Requirement: Where does the string "heart" appear? Copy every line of the entries below that holds it.

Extracted entries:
%%
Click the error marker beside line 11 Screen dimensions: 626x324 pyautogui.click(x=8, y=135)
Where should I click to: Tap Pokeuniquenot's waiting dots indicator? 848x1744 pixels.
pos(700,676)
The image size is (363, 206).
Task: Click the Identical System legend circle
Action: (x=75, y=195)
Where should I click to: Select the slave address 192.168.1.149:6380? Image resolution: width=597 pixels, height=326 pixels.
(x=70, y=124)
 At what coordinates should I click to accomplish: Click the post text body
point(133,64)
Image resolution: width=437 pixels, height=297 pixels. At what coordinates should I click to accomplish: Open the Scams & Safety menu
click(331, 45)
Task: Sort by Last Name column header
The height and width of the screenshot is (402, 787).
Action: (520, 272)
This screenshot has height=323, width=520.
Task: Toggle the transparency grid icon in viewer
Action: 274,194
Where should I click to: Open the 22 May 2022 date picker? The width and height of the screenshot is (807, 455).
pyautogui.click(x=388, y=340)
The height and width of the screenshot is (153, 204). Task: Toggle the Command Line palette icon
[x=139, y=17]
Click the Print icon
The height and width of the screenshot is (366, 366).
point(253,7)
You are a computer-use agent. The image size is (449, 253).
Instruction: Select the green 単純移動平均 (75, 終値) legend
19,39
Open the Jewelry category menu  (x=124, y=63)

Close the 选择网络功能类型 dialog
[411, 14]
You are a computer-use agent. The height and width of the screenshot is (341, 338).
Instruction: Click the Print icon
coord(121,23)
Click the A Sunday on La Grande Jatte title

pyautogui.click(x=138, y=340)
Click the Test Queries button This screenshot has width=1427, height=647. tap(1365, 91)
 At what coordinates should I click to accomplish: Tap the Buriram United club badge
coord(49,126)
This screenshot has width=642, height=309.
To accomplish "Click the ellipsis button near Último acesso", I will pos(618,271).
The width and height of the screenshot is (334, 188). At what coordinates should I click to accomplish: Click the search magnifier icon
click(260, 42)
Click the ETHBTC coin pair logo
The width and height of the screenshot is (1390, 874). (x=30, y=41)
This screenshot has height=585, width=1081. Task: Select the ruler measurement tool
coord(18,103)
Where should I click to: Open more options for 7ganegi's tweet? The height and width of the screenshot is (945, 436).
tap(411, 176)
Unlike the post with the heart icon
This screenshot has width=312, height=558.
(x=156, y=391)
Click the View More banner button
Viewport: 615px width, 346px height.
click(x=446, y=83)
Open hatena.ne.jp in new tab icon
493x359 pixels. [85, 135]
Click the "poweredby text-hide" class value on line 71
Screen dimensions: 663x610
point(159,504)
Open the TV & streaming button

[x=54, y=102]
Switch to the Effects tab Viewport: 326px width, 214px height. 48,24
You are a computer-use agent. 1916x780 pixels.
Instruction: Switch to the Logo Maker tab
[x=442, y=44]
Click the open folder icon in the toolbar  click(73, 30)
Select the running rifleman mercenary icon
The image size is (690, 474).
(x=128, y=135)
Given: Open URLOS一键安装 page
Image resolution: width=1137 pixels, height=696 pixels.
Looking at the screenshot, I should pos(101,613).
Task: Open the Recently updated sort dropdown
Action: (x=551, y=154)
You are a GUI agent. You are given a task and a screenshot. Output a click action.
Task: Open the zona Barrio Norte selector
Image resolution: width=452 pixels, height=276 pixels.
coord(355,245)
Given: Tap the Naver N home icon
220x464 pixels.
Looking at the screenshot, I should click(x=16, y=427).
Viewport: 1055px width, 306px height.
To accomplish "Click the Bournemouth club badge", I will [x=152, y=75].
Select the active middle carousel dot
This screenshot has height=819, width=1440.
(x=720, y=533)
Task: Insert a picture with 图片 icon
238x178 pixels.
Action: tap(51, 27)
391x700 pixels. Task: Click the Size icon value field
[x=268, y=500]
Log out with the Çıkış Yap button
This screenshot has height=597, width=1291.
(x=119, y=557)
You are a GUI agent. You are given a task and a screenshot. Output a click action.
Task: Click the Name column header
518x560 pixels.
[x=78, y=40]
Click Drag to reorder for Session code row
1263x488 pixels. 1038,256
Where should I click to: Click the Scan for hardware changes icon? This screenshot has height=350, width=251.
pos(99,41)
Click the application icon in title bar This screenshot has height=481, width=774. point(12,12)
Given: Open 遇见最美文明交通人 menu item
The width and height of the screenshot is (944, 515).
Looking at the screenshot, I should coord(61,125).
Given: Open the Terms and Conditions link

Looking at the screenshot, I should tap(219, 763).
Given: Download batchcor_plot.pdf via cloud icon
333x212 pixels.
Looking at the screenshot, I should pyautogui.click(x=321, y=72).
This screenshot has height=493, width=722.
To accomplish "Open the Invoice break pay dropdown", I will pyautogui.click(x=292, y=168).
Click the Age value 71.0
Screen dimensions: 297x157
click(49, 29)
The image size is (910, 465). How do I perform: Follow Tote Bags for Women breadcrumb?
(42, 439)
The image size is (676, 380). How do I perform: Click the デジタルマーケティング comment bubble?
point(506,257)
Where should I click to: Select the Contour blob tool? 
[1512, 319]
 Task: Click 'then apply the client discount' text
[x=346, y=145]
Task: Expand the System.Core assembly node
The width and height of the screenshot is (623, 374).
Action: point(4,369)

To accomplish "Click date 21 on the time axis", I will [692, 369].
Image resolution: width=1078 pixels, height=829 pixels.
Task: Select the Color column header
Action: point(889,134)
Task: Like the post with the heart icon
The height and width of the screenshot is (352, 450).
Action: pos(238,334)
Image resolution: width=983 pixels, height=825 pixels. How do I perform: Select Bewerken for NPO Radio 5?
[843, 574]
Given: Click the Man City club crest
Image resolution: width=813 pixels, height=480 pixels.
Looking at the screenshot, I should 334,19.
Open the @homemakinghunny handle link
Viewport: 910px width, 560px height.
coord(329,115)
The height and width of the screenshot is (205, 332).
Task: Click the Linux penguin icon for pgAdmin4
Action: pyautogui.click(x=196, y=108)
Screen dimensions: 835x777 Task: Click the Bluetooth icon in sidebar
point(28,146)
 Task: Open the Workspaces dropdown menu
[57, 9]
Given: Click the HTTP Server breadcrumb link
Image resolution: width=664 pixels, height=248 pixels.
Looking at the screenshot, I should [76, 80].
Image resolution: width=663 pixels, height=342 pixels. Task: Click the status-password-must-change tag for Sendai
%%
Result of the task:
Unlike the post with the heart icon
Task: Like the post with the heart icon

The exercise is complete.